I waited for you.
In the darkened bar on Lafayette, I sat alone with a glass of vodka tonic as my only companion. My raccoon-rimmed eyes and smeared blood-red lips paled in comparison to my heart, an icy chasm of loneliness and grief. Pulled into a nest of fading curls, my hair shone in the velvet facade of the room while my black trench hung from my bony shoulders like a wet mop. Despondent, I was a mess of thoughts.
"A refill, miss?" The bartender nodded at my empty glass as he rolled up his purple-embroidered sleeves, revealing a web of tattoos that crisscrossed his skin.
"Sure," I muttered and pushed it toward him absentmindedly. Amidst the crowds of raving teens, the flashing lights and pounding music did little to ease my restless mind. There were so many things I had to say. The list of apologies, confessions, and accusations ran for miles. If I started, my words would never cease, but among the thousands of messages, there was nothing more I wanted to say but "thank you."
Thank you for conjuring all my wasted emotions, bottled inside my chest as secrets that never saw the light. The years of guilt, hatred, and anxiety crippled my body and soul. I remember that day when I came home to a pool of crimson, thinking you were dead. The house was still as the cold granite stung under my feet; I was terrified to the core, yet I looked, in the dead of night, for you, dreading to see your possibly broken body. Instead of finding you, I found a letter: nothing but a stunt for attention.
What did I do to deserve this type of love?
Thank you for leaving me to my own devices as you went in pursuit of your own dreams. Away on a business trip, my mother would always say, but what were you really up to? Not once did you bring back a hello kitty plushie from Japan, a packaged stroopwafel from the Netherlands, or a simple postcard from South Africa. Besides the meager photos of your recent Bora Bora trip, the absence of those from others never seemed to raise suspicion. While you disappeared yet again, the days I spent in the dim-lit corner of my room were somber contrasts to your lavish penthouse parties and luxury hotel suites.
Where were you when I needed you the most?
Thank you for subjecting me to a public life I never wanted — the constant paranoia and invasion of privacy.

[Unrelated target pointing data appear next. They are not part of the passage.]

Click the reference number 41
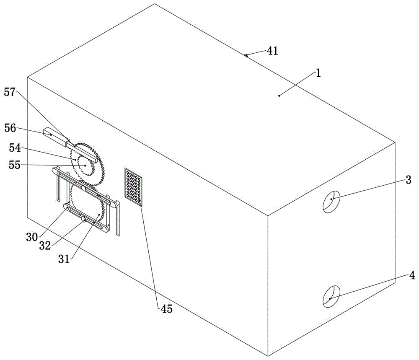pos(273,51)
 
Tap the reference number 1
pos(318,73)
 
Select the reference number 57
pos(10,92)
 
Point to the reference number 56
pos(10,128)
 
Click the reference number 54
pos(15,148)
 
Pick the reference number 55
pos(14,165)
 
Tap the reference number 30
pos(32,237)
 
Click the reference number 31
pos(64,259)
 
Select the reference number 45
pos(166,309)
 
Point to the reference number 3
pos(408,180)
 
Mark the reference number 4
pos(412,275)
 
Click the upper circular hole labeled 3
pos(331,202)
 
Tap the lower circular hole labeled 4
pos(331,296)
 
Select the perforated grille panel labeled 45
pos(133,187)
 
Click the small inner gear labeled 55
pos(85,166)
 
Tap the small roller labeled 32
pos(84,220)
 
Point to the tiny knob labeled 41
pos(245,55)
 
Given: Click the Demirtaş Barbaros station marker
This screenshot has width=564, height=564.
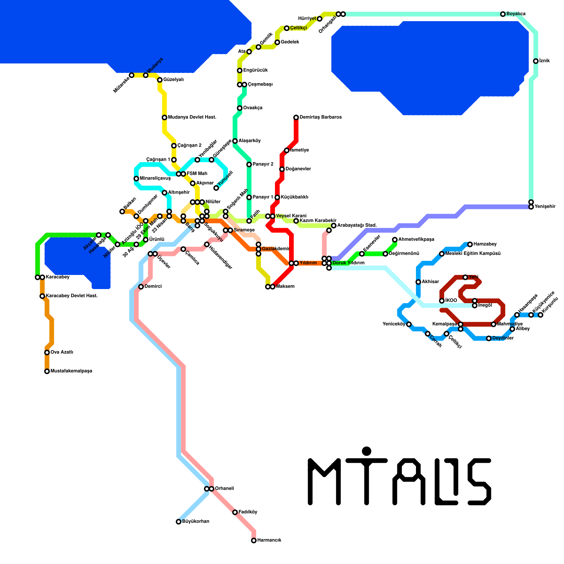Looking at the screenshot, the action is [x=296, y=117].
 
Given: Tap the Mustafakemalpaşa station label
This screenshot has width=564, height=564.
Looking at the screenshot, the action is [x=71, y=371].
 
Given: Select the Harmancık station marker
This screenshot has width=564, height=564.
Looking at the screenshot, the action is [x=254, y=540].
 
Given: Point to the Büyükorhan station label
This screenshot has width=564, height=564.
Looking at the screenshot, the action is [x=196, y=522].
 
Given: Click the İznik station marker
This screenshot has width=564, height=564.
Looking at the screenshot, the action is [x=536, y=61].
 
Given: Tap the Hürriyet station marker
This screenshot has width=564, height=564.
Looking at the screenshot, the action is [x=320, y=19].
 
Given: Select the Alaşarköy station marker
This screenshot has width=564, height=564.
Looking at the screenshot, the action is [x=235, y=141].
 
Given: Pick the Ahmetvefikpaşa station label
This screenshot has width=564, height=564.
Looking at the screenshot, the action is [x=416, y=240].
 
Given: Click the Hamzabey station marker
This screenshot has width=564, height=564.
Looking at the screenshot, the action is [x=470, y=244].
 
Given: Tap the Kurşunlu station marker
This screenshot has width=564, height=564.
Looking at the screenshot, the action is [x=540, y=315].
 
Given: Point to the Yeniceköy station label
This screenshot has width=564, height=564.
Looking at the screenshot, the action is [x=394, y=324].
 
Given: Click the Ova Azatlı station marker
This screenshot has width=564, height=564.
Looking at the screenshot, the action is [x=47, y=352].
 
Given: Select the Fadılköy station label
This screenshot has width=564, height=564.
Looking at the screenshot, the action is [x=248, y=512].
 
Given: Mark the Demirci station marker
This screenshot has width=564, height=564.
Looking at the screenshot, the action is [x=141, y=287].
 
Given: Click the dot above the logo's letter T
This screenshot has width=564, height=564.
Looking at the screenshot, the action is [x=367, y=451].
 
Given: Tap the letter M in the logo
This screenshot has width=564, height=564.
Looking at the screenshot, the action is [x=324, y=481].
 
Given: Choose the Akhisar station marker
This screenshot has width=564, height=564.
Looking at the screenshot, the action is [x=418, y=282].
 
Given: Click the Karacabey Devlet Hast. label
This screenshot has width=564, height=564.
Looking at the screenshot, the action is [x=72, y=296].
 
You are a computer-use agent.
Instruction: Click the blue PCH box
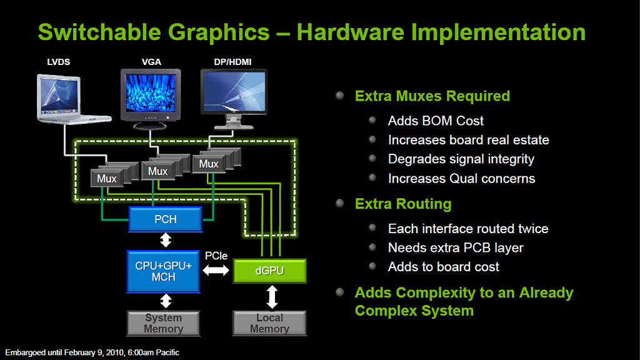coord(165,219)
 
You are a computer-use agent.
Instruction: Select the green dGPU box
coord(269,271)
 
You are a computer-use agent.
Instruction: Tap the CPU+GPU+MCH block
coord(163,271)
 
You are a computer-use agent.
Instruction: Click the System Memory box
coord(163,323)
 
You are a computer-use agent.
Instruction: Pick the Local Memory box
coord(269,323)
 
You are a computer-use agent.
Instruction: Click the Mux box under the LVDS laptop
coord(106,178)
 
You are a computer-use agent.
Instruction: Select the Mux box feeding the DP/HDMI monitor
coord(209,164)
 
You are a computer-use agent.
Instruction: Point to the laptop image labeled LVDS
coord(74,99)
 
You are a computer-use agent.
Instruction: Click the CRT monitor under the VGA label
coord(151,99)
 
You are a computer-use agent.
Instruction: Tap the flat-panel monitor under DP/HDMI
coord(234,99)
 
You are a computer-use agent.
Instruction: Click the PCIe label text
coord(216,256)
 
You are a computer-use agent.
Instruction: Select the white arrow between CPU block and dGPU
coord(216,270)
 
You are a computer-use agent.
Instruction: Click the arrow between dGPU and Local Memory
coord(272,297)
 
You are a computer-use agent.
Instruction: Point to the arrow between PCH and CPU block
coord(165,240)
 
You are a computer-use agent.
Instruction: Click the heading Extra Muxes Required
coord(432,96)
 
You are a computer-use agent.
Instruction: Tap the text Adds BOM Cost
coord(436,121)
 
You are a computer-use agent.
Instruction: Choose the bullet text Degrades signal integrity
coord(461,159)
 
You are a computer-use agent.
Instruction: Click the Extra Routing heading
coord(403,204)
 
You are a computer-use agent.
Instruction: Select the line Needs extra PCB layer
coord(456,248)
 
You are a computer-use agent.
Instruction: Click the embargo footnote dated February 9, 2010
coord(92,352)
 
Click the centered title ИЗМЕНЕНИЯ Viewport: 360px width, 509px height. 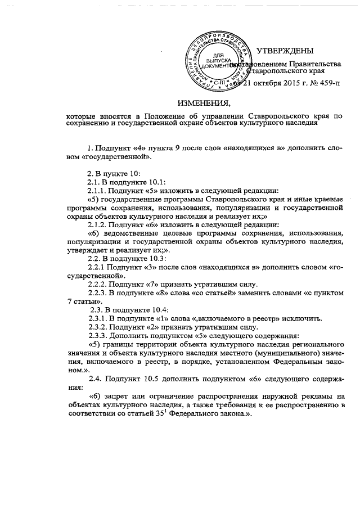click(204, 103)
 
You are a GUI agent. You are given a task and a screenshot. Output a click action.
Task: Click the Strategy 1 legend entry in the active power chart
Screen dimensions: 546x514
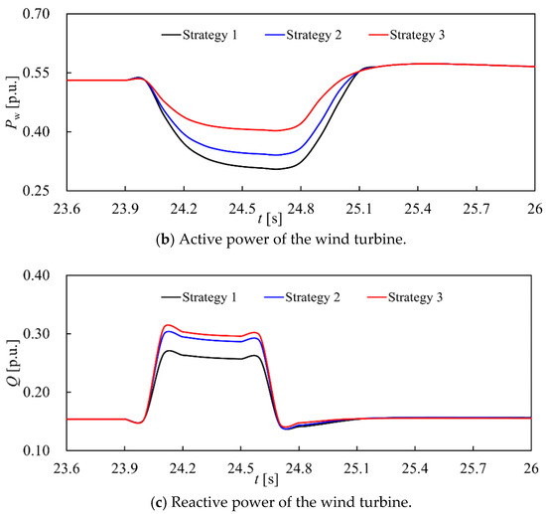[x=200, y=35]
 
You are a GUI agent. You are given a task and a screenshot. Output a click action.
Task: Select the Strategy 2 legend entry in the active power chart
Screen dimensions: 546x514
[x=304, y=35]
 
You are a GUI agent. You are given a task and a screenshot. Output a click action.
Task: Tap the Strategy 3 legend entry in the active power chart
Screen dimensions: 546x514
[x=407, y=35]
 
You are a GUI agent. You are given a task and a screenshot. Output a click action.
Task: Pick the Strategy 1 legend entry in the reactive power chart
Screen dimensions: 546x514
[x=199, y=297]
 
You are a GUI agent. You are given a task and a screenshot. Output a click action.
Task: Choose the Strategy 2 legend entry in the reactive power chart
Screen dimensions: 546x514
[x=302, y=297]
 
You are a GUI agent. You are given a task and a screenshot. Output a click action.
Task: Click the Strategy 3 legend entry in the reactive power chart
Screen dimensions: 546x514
[x=405, y=297]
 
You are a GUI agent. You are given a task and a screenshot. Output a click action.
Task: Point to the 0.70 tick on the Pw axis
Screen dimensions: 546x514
[x=36, y=14]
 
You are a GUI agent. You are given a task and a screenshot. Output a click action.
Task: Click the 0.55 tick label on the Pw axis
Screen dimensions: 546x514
[x=36, y=73]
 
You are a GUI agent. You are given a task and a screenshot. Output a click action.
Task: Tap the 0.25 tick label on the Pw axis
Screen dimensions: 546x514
[x=36, y=191]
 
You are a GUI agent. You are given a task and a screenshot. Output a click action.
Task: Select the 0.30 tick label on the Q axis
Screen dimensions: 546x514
[x=36, y=334]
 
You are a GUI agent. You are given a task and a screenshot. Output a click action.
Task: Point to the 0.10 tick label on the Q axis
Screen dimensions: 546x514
[x=36, y=450]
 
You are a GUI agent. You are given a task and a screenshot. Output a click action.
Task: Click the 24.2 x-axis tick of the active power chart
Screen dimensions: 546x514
[x=184, y=209]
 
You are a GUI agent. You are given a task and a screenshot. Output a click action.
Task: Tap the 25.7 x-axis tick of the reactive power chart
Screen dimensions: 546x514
[x=473, y=469]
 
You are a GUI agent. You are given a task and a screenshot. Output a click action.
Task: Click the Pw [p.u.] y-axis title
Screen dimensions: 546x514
[x=13, y=102]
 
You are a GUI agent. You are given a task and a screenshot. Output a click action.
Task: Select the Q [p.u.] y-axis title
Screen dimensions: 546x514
[x=13, y=363]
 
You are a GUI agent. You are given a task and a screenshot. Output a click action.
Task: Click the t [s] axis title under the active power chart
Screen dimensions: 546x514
[x=270, y=219]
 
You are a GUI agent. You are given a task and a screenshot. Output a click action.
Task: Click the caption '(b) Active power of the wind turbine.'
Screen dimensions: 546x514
[x=281, y=240]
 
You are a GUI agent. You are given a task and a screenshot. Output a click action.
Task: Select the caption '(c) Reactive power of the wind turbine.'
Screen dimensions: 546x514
[x=281, y=502]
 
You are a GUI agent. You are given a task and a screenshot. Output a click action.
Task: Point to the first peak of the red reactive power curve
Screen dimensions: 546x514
[x=168, y=325]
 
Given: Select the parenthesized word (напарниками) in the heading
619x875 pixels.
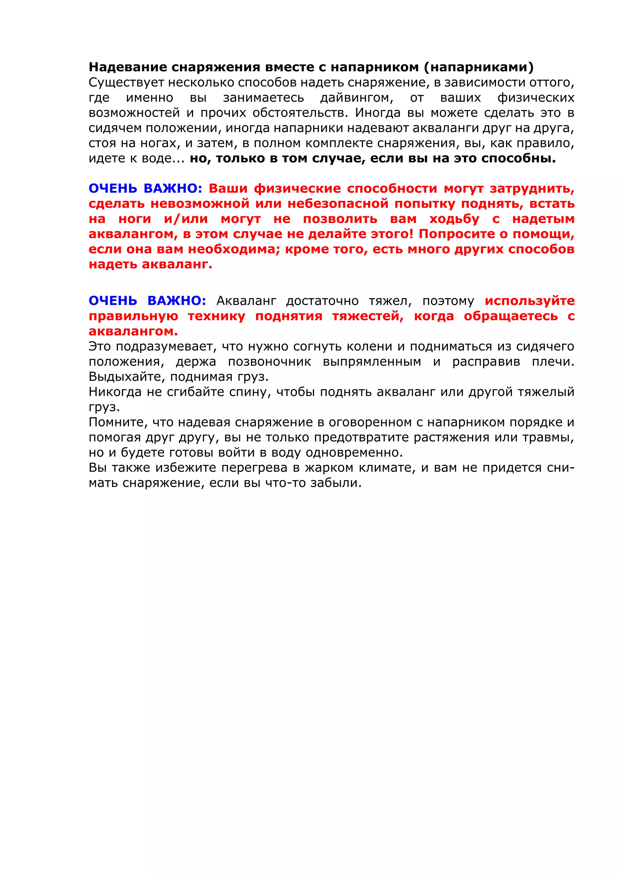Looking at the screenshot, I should [x=479, y=67].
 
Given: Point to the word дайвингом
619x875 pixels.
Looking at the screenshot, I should [x=357, y=98].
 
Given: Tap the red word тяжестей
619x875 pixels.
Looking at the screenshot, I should [x=368, y=316].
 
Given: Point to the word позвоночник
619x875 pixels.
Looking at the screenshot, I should [x=270, y=362].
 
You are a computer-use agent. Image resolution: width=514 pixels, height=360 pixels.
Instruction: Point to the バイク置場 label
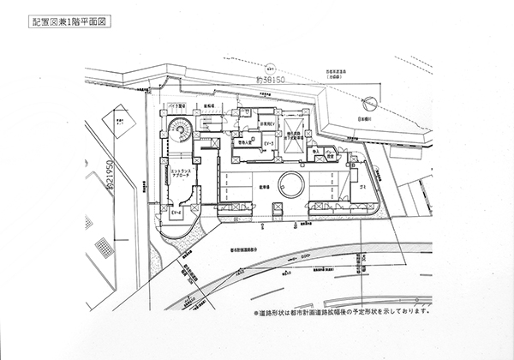[175, 110]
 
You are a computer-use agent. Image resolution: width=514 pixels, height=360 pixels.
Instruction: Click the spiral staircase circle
[181, 132]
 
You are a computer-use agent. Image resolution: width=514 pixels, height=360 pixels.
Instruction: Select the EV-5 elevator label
[268, 141]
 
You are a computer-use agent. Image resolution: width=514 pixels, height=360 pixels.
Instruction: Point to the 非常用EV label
[254, 124]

Successful as you were, money was thankfully never a struggle, but after the few times you picked me up from school in your Rolls Royce, I notoriously became the highlight of the school newspaper. "Spoiled and egotistical" it described me. Even worse, the humiliation that came after the ponzi scheme shattered my immaculate reputation. I was the face of shame, poison to even my closest friends. The camera clicks hidden in the bushes as I walked home and the rejection letters from my dearest colleges were just the beginning. I could never escape from under your fallen legacy; I just wanted peace.
Was that too much to ask?
Thank you for spilling your fits of rage on my fragile mind, fueled by the liquor hidden beneath your bed. Your disgraces I had to live through could never satisfy your lust for chaos and ecstasy. At first, it was bearable, a few empty bottles of whiskey here and there. Life continued as it did. But then, it became an addiction, a disease of the mind. The slamming doors and screaming fits of unpredictable anger turned the heads of neighbors, and soon, the glass shards raining down in the kitchen became a daily ritual. Little did I know, the worst was yet to come when you crashed my new car into a lamppost on the highway, landing yourself in jail for the third time on a DUI charge.
Had your mind lost its way?
Thank you for cracking the shell to my deepest fears, a sin you could never repay. In that dead and broken night, the wind howled a wretched tune, and deep inside you, a darkness spread. You concealed it with endless debauchery, surrounded by a life of riches and gold. However, you came home, tired of the voices inside your head, cursing at the endless cycle of sunrise and sunset. Damned was our family for not noticing something was wrong when it started. Then, you took your silver companion back into your skyline office and took a steady aim. No one could hear you. No one could see you. No one could stop you.
But why was I not your saving grace?
Dad, I waited for you that day, alone in a darkened bar on Lafayette.
But you were long gone.
Disclaimer: All characters and events are purely fictional.